A group of students prepared 500 cm³ of a 0.05 M standard solution of sodium carbonate, using anhydrous sodium carbonate (Na₂CO₃), which is a primary standard - Leaving Cert Chemistry - Question 2 - 2013

Anhydrous sodium carbonate is stable and does not absorb moisture from the air, making it suitable for accurately measuring mass without affecting its concentration.

Volumetric flask.

To ensure all the solution was transferred, the beaker should be rinsed with a small amount of deionised water and the rinsings added to the volumetric flask. Additionally, a glass rod can be used to assist in guiding the liquid transfer.

To accurately bring the solution in flask B to the 500 cm³ mark, fill the flask carefully with deionised water until the bottom of the meniscus aligns with the 500 cm³ line at eye level. Then, invert the flask several times to ensure thorough mixing before using the solution.

To find the molarity (M) of the hydrochloric acid solution:

Using the formula:

$M = \frac{C_1V_1}{C_2V_2}$

Where:

• $C_1 = 0.05$ (molarity of sodium carbonate)
• $V_1 = 25.0$ cm³ (volume of sodium carbonate)
• $V_2 = 17.85$ cm³ (volume of hydrochloric acid)

Substituting the values:

$M = \frac{0.05 \times 25.0}{17.85} \approx 0.07$

Therefore, the concentration of the hydrochloric acid is approximately $0.14$ moles per litre.

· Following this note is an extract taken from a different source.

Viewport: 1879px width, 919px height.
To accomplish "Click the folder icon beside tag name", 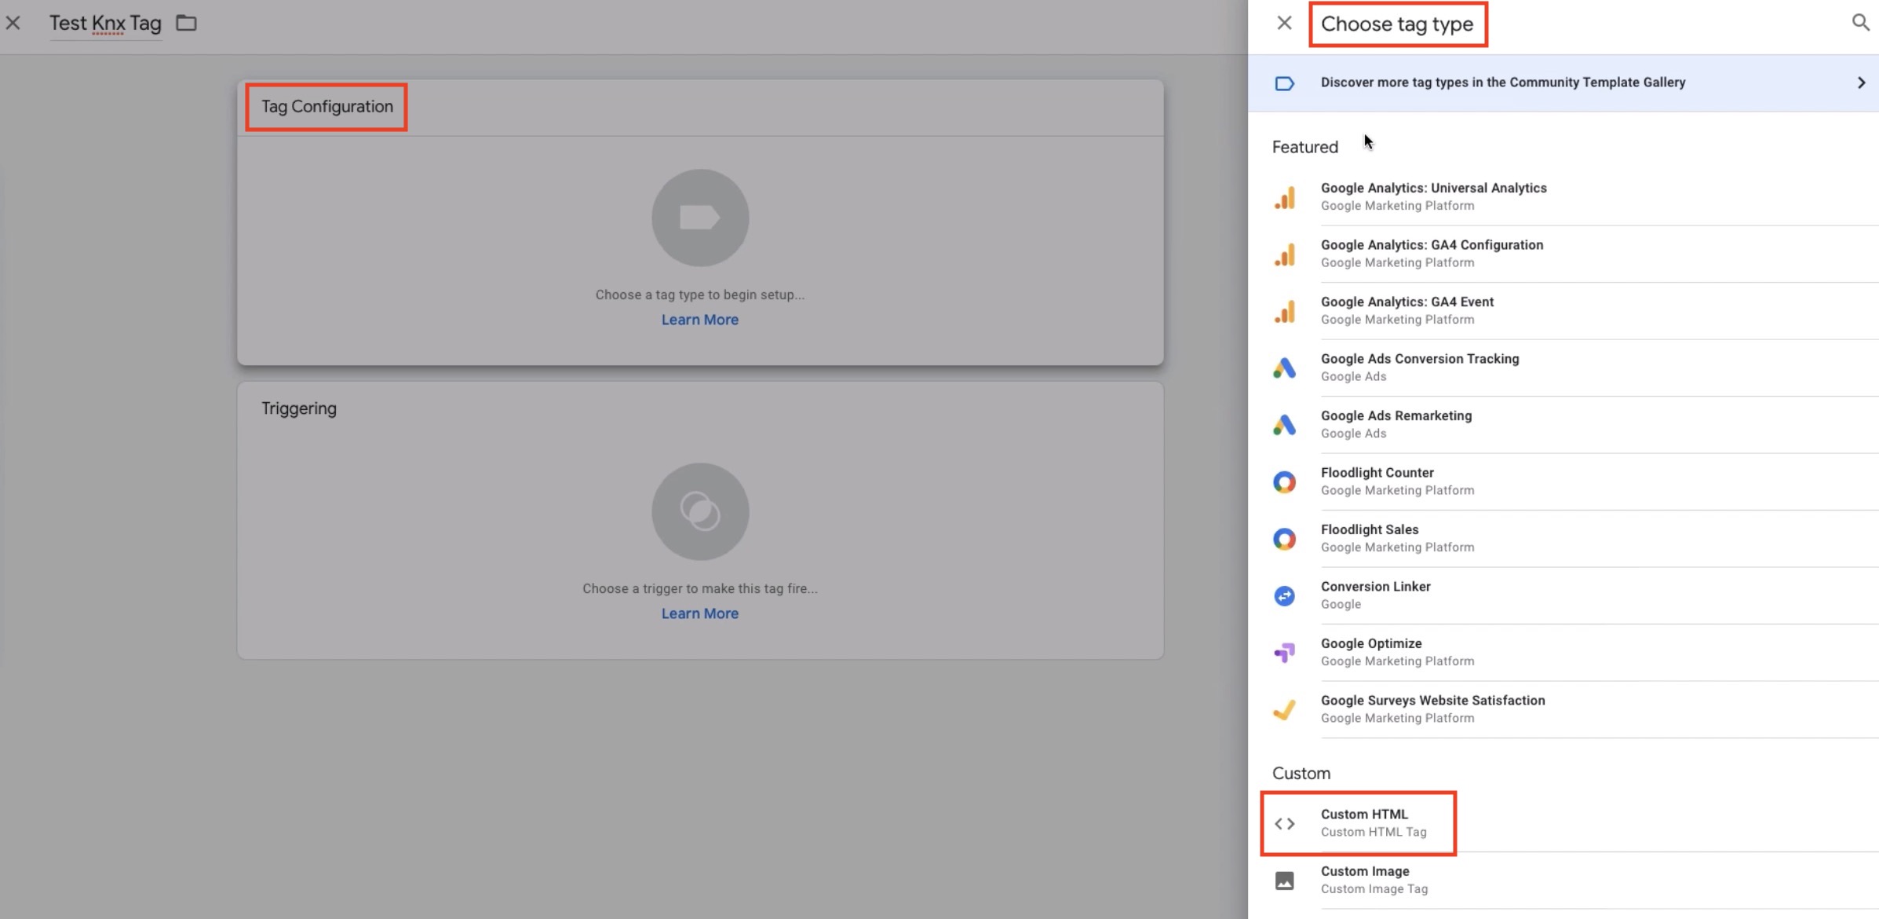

To convert the molarity of HCl to grams per litre:

Using the molar mass of HCl, which is approximately 36.5 g/mol:

$\text{grams/L} = M \times \text{molar mass}$

Thus:

$\text{grams/L} = 0.14 \times 36.5 \approx 5.11$

Therefore, the concentration of the hydrochloric acid solution is approximately $5.11$ grams per litre.